Provided entries: Begin
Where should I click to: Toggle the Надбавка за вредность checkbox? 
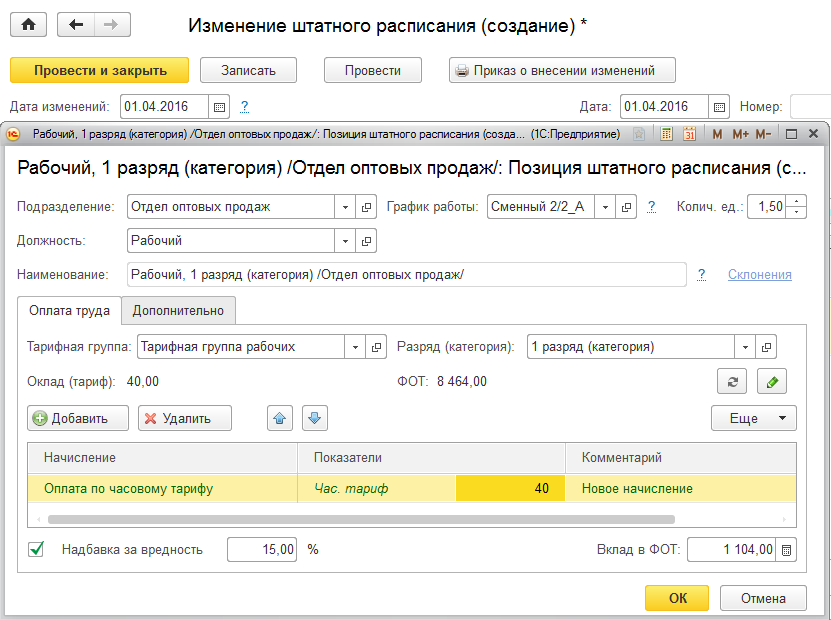pyautogui.click(x=36, y=549)
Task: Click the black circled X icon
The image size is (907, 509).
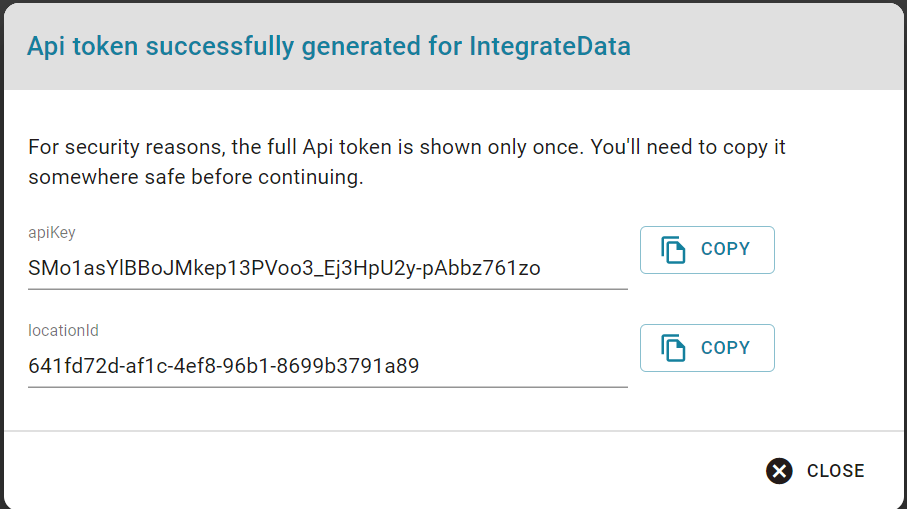Action: tap(779, 471)
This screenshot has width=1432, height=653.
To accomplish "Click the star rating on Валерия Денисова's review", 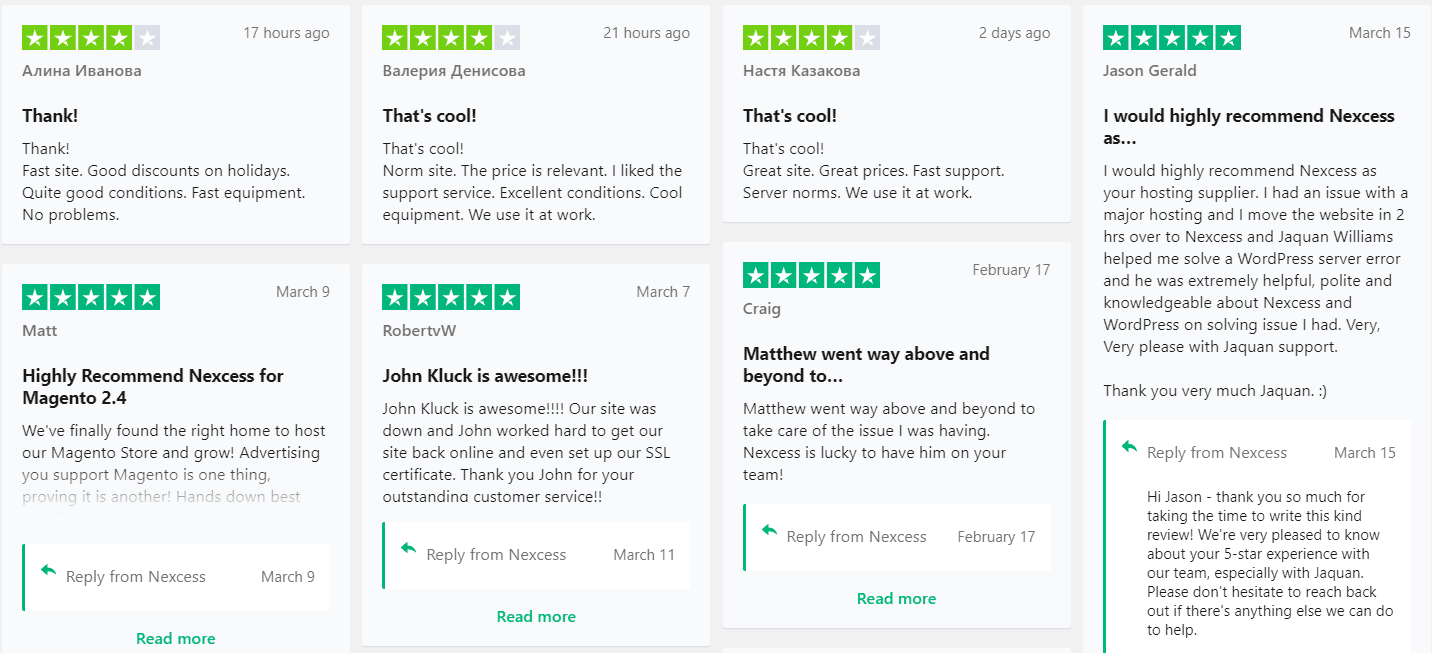I will [451, 38].
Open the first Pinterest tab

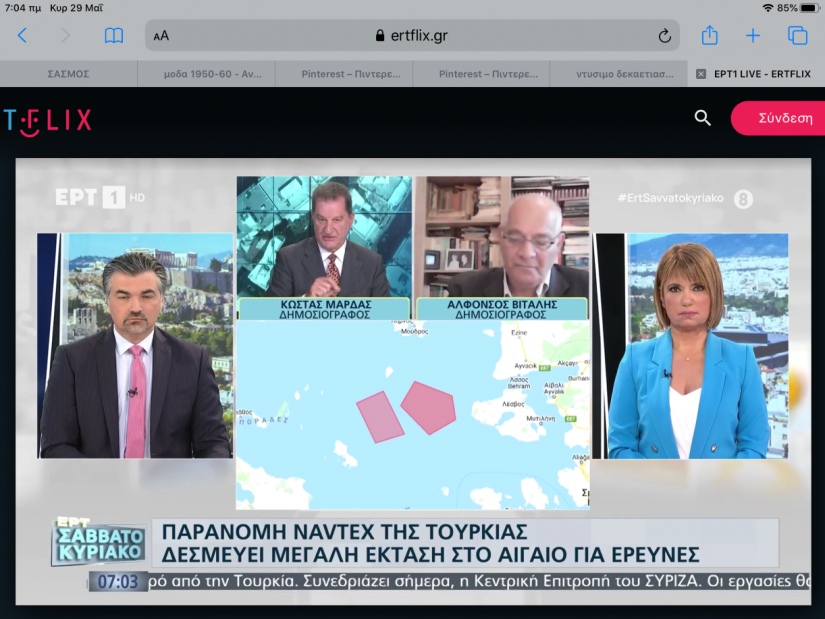click(x=342, y=73)
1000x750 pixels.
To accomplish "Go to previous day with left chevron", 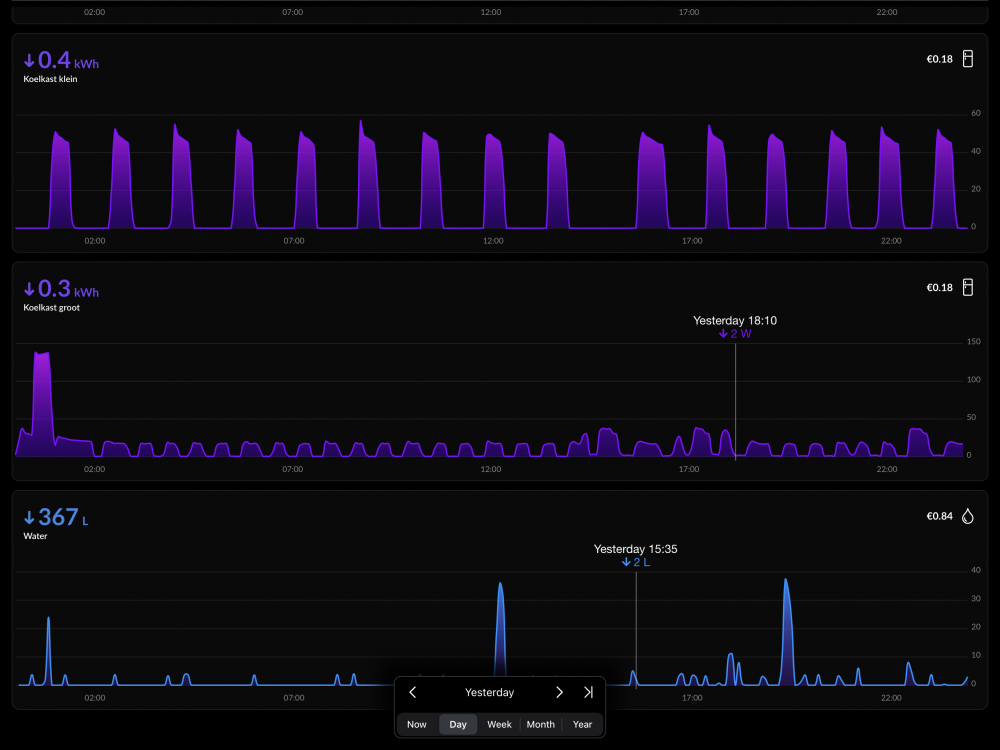I will tap(413, 692).
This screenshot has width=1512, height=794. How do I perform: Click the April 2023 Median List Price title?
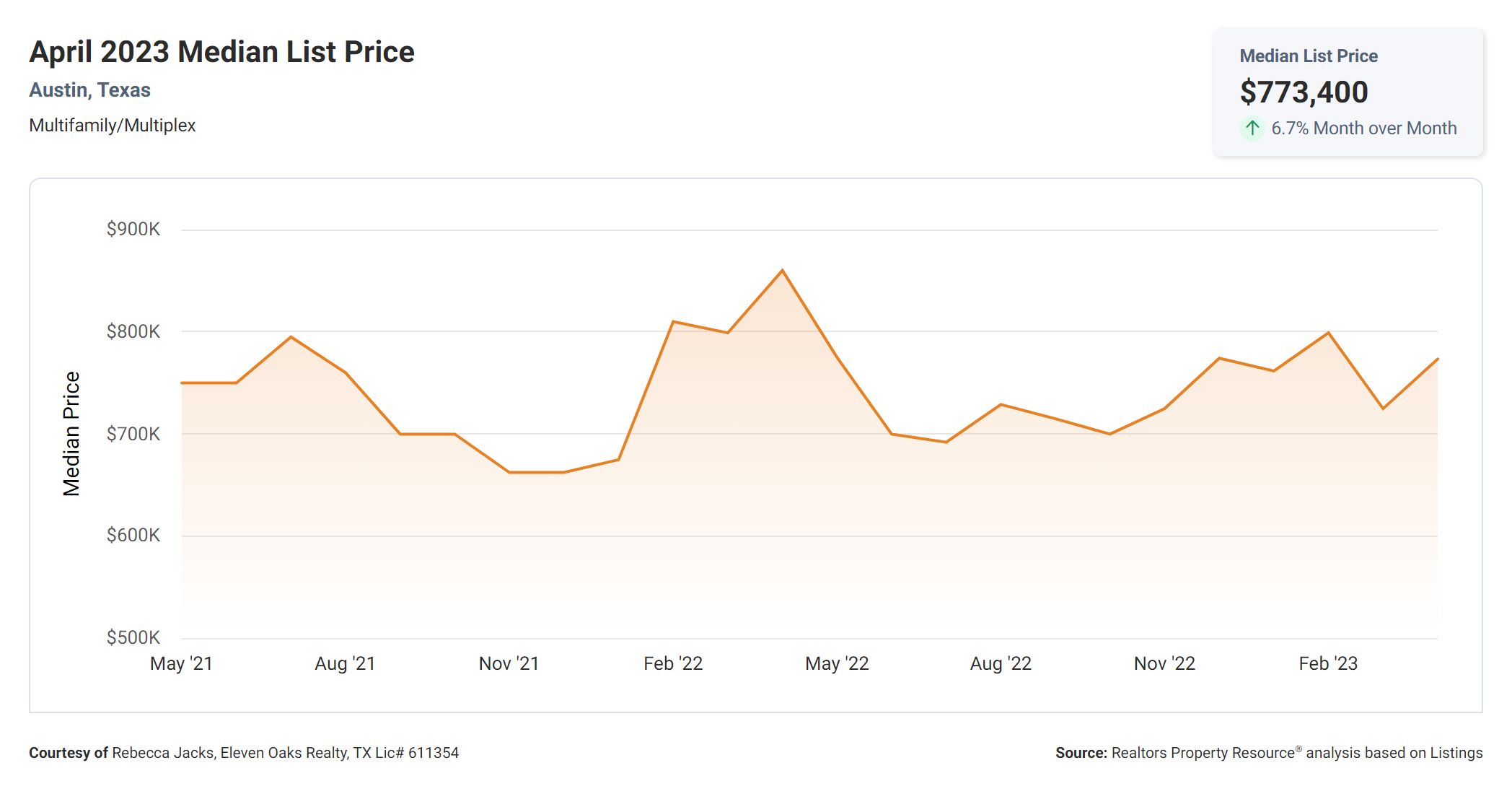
Provided entries: End
- [Work to be completed] Would you please copy each line of the listing that contains the word "height"?

- [Reply]
This screenshot has width=1432, height=653.
This screenshot has width=1512, height=794. How do I perform: Click the April 2023 Median List Price title?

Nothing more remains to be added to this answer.